The Obama administration announced in Oct. 2010 that it would install 20 to 50 solar panels on the residence after a campaign headed by 350.org and solar company Sungevity urged the president, along with other world leaders, to add solar panels to government buildings.
On Thursday, 350.org leader Bill McKibben commended the president on the move, despite the nearly three years it took for installation to begin.
“Better late than never — in truth, no one should ever have taken down the panels Jimmy Carter put on the roof way back in 1979,” McKibben said. “But it’s very good to know that once again the country’s most powerful address will be drawing some of that power from the sun.”
Jimmy Carter installed 32 solar panels on the White House roof when he was president in the late 1970s. When Ronald Reagan took office in 1981, one of his first actions as president was to have the panels, which his chief-of-staff allegedly said Reagan felt were “just a joke,” removed. The panels ended up at Unity College in Maine, where they were installed on the roof of the school’s cafeteria.
But as famous as the Carter installation — and subsequent Reagan removal — was, it was George W. Bush administration that installed the first active solar electric system at the White House (Carter’s panels were largely symbolic, though they were used for heating water). In 2002, multiple solar grids were installed on the White House grounds. The installation was done quietly, with far less fanfare than Carter’s, but the panels provided energy to several White House operations. According to a New York Times article from 2003, “a grid of 167 solar panels on the roof of a maintenance shed has been delivering electricity to the White House grounds. Another solar installation has been helping to provide hot water. Yet another has been keeping the water warm in the presidential pool.”
It’s unclear still how much power the Obama administration’s solar panels will provide to the White House, but the White House official said the panels will help which will help “demonstrate that historic buildings can incorporate solar energy and energy efficiency upgrades,” and that the panels are estimated to pay for themselves in energy savings within eight years.

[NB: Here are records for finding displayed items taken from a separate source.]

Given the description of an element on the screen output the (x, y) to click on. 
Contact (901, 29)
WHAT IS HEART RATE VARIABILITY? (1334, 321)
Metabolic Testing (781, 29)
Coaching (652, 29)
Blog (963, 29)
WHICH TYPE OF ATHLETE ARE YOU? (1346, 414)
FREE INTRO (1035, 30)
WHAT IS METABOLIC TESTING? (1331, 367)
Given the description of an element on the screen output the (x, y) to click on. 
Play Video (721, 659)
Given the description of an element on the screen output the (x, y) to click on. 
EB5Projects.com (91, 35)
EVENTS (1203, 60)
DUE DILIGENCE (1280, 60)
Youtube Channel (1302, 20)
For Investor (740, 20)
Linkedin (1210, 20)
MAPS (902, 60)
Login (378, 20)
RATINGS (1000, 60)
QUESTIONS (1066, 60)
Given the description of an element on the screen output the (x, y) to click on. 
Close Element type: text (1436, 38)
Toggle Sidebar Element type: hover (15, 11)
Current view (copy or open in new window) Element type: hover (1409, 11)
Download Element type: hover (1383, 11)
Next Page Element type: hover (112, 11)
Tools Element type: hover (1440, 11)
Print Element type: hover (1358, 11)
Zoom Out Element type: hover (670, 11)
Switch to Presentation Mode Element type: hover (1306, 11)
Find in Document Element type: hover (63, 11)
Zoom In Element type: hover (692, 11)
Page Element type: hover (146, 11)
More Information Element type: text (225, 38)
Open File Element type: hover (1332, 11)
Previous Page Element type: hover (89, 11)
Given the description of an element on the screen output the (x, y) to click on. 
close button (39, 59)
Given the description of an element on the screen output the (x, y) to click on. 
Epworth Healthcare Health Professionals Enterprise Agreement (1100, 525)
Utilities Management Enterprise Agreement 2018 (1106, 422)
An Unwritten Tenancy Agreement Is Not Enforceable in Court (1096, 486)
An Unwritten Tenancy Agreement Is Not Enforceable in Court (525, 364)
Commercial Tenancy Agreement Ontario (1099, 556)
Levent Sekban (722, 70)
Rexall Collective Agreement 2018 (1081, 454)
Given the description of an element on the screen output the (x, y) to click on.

Obama pledged during his June climate speech at Georgetown University that the federal government would consume 20 percent of its electricity from renewable sources by 2020, and admittedly, 20 to 50 solar panels won’t contribute a substantial amount to that goal. But the administration’s decision to begin installation now is well-timed: a new report has found Americans who want to install solar power on their households are facing record-low costs, so Americans who might be inspired to install solar panels themselves can do so historically inexpensively.